Microstrain has developed a wireless sensor system that can monitor strain and fatigue in various hardware components, such as large trucks all the way down to welding joints, accurate to millionths of a meter.

"This is like a nervous system...By predicting when welds may fail based upon actual severity of usage; users are able to streamline the maintenance requirements for each machine." 

Sensors are literally changing our world and laying a firm foundation of advanced sensing technology for the future. Combined with wireless networks and self-powering devices, gives the reigns to the next generation of smarter and safer machines, civil structures and implanted devices.

Sensors

Displacement
MicroStrain® has developed and patented temperature compensated differential variable reluctance transducers (DVRT®). Due to their extremely small size, high accuracy and ability to withstand high temperatures, temperature gradients, saline and pressurized oil environments, the MicroStrain® DVRT® stands out from other sensors in the market.

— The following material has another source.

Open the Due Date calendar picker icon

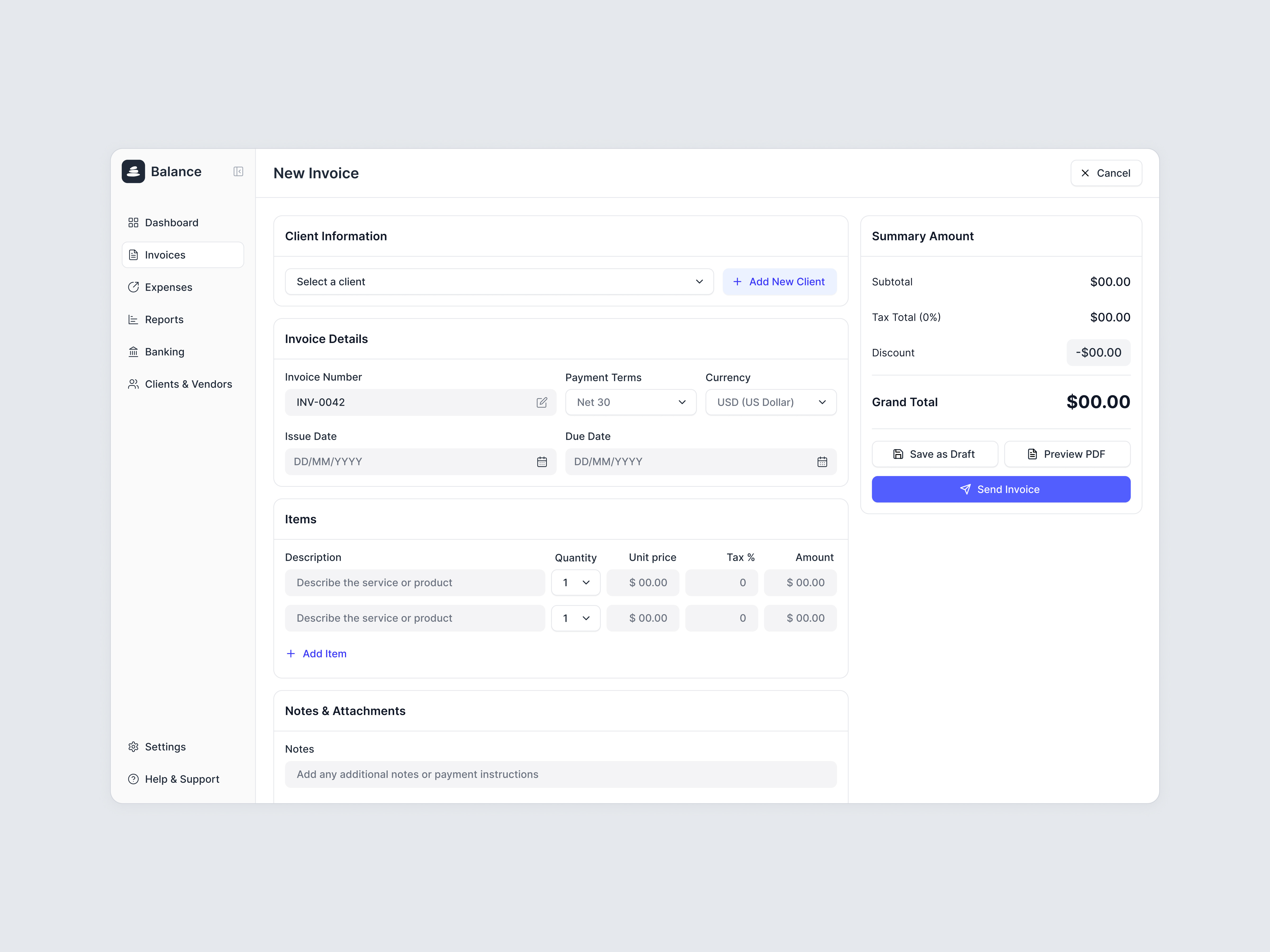coord(822,461)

MicroStrain`s sophisticated sensor technology has applications with medical instruments, health monitoring of civil structures (bridges, dams, buildings) and aerospace sensing.

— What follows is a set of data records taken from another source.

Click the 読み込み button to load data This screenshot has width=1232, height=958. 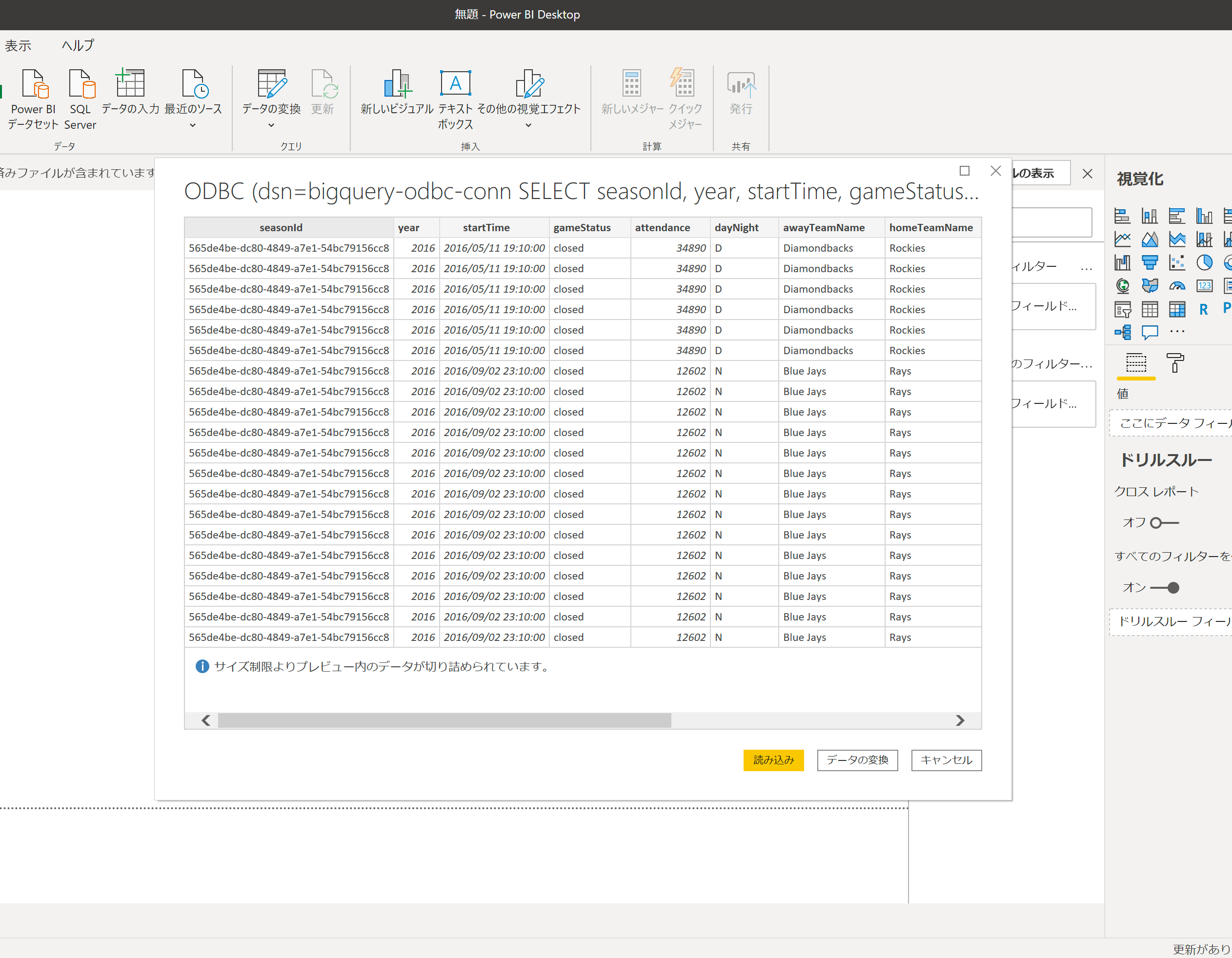(x=773, y=760)
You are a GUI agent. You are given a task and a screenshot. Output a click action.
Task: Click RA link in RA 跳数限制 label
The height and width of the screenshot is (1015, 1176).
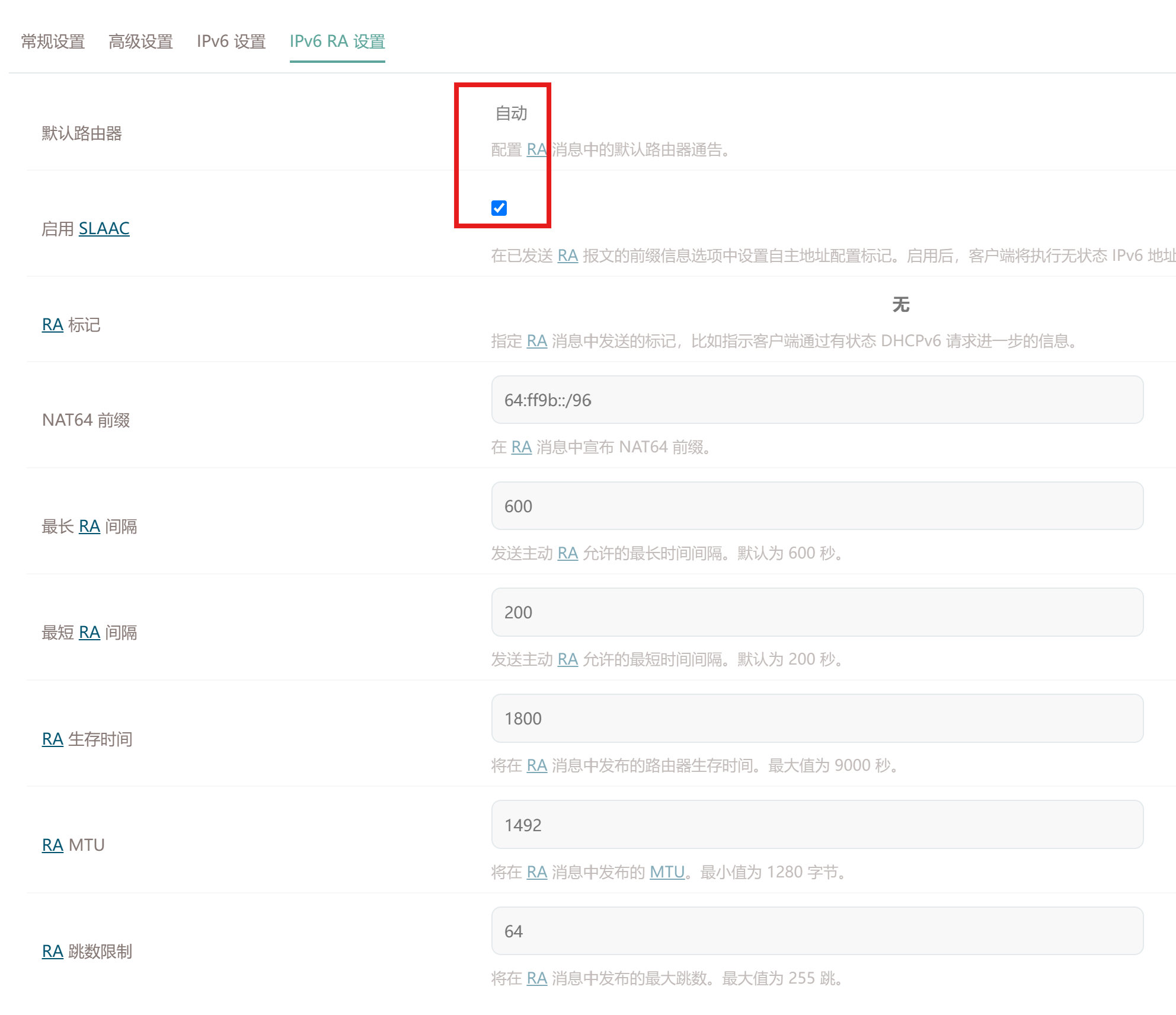[x=52, y=952]
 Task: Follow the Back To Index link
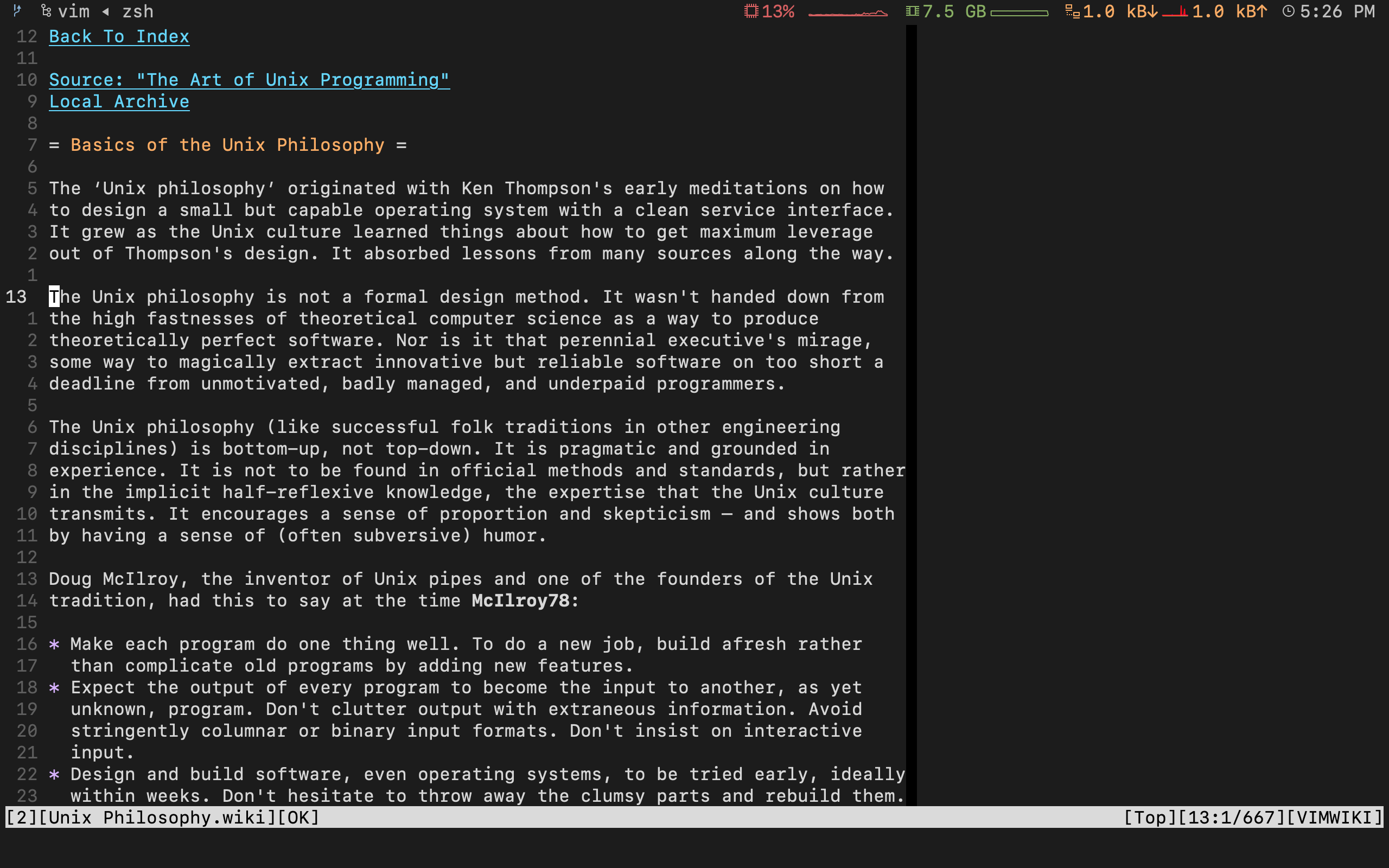(x=119, y=37)
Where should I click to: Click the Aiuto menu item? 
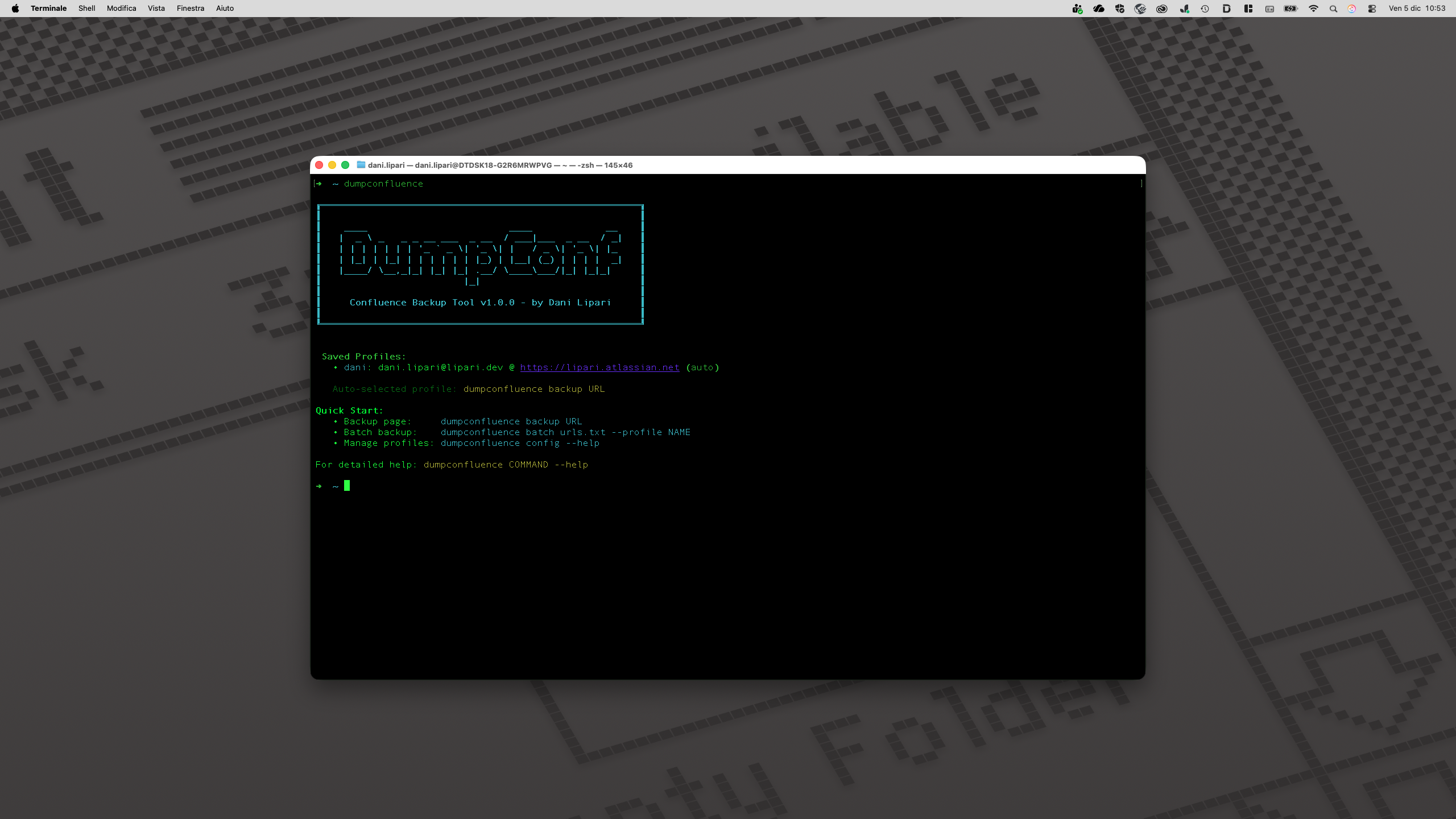click(225, 9)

In the automotive industry, MicroStrain`s DVRTs provide feedback for electronic valve control in automotive engines, an advance that will allow the elimination of camshafts, and permit more precise control of valve timing. International Truck & Engine Corp has used these sensors in prototype engines and plans to replace camshafts with electronic valve control by 2007.

In the medical arena, MicroStrain® has applied its sensor technology to build improved miniaturized implantable ligament strain sensors for the University of Vermont and biomedical researchers worldwide. MicroStrain`s sensors were also used to test the Rear Release System ski boot technology developed by Pierce Instruments of Stowe.

Orientation
MicroStrain`s inclinometers and orientation sensing modules combine micro electro mechanical sensors (MEMS) and smart embedded microcontrollers to create angle sensors with both static and dynamic response. Developed for use as feedback for the re-animation of paralyzed limbs, these systems are now being used in unmanned aerial vehicles (UAVs) and other military applications.

Wireless
Leading early sensor development in wireless technology, MicroStrain® launched the Micro Datalogging Transceiver in 2001. This is a high-speed system that enables wireless data collection from up to 8 channels of sensor input. It can be triggered to initiate data collection remotely or by any specified sensor exceeding a programmable threshold.

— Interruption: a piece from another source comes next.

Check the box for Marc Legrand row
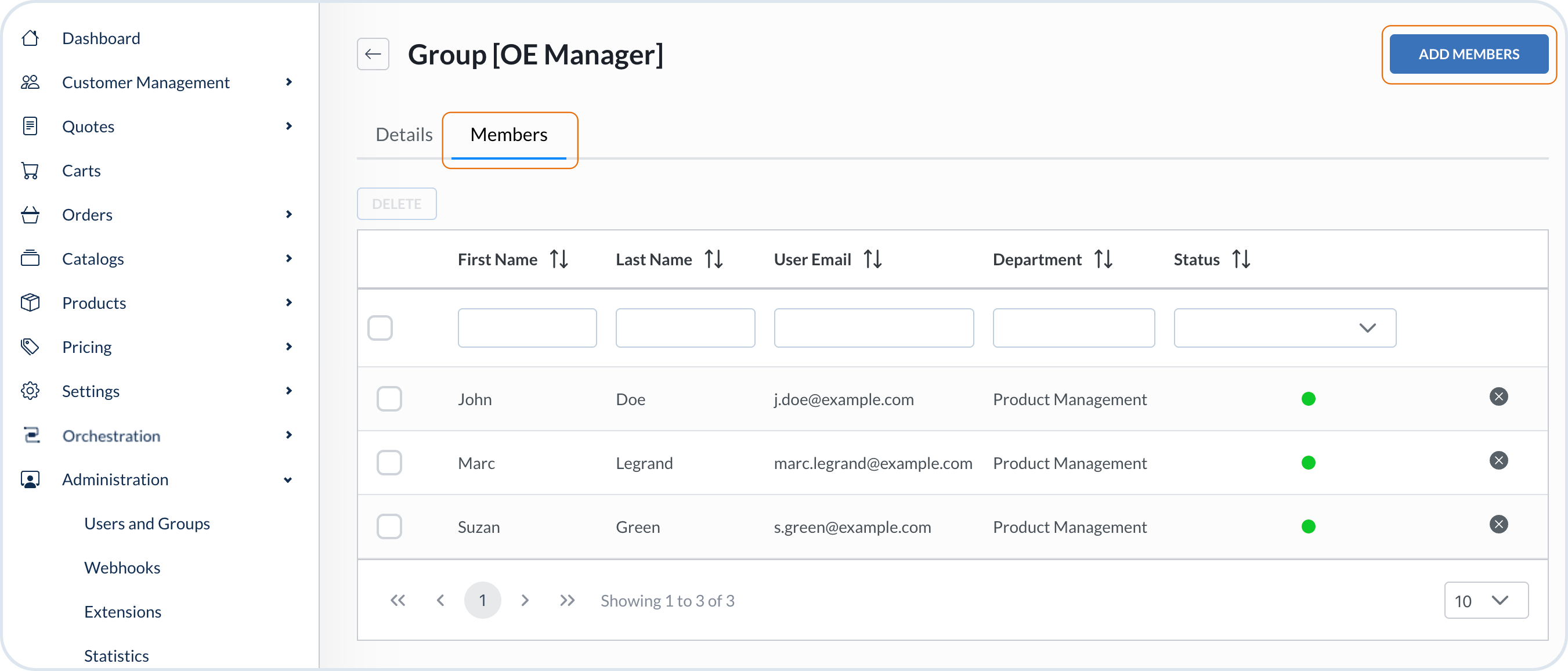This screenshot has height=671, width=1568. 389,463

The scalable Wireless Web Sensor Network allows the transmission of data from 1,000 unique sensors to one web based receiver, enabling massive amounts of data to be shared globally in real time. This network can be used in structural, agricultural, environmental, military and industrial applications. The system can not only collect data from hundreds of nodes, but can then, utilizing the web based system, allow the information to be shared with an unlimited number of users with secure access. For example, in an earthquake situation, the sensors can report information to construction engineers as well as fire, police and safety workers to intelligently assist critical emergency response.

Arthroscopically Implantable Force Probe - AIFP
Smaller than a no. 2 pencil tip, this submergible micro-force transducer is ideal for medical research applications. The AIFP® is constructed from micro-machined stainless steel and heat treated to form an elliptical spring microstructure, which deforms elastically when loaded. This construction allows the device to accurately and reproduceably measure applied forces.

Virtual Corset®
The Virtual Corset™ has been described as "a gentle reminder to stand up straight". A more erect posture can reduce trunk muscle activity, and may reduce the loads borne by the spinal column.

By combining an inclinometer, data logger and silent vibrating alarm in a tiny pager enclosure, the Virtual Corset™ keeps track of trunk inclination, and warns the wearer when a prescribed inclination angle limit has been reached. The clinician or therapist sets the unit`s inclination limits, sample frequencies, and data save intervals using the serial port of a personal computer (PC); once programmed, the Virtual Corset may be disconnected from the PC. In the field, it performs its pre-programmed datalogging and biofeedback tasks while worn anywhere: during work, play, exercise, and rest.